A lack of a vocabulary can shape many aspects of our lives. In her bookJourneying Out, Ann Morrisy talks about a lack of vocabulary in her appreciation of music; what other areas of our lives are changed by our lack of words?
“I remember when Classic FM first hit the sound waves. I heard music that I had never heard before; I found it very attractive and appealing. Unfortunately it was impossible and remains impossible, for me to share the pleasure that comes from such listening. The reason for my silence, and my isolation, and the difficulty of participating and partaking more of classical music, is that I do not have the language, or conceptual framework, that goes with classical music. I do attend classical concerts, but only risk clapping when others lead the way. I learned this essential the embarrassing way. I practise looking knowingly and nod sagely in the interval conversation in order to hide the petrifying fear that someone might ask me what I thought of the contralto.
Part of my difficulty is that I know that classical music is full of technical terms. I know that there are symphonies, concertos, codas and librettos.
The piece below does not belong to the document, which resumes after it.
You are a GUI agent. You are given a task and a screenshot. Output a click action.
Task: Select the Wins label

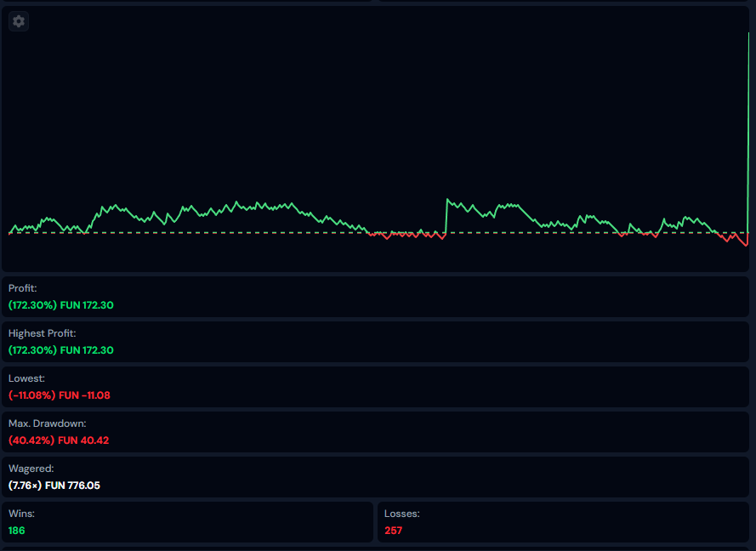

However, I neither know what each of these mean nor do I know how to form a sentence using such concepts. I know I can’t use colloquial words like tune, beat, song or lyrics without looking an oaf. So I stay silent, maintaining self-exclusion, because of lack of confidence about entering the explicit domain that surrounds classical music”.
Looking knowingly, and nodding, is the only option available to us in many situations. In some situations, perhaps we are not overly concerned at saying nothing; in other situations, we might wish we had words so as to avoid the fear of embarrassment; in others still, we might wish we had the words to express things deep in our hearts. To lose words means to lose language, and to lose language means to lose the capacity to communicate, and without communication, we lose a sense of what it is to be fully human. Reducing vocabularies affect the lives of every one of us, we need to learn to read and write.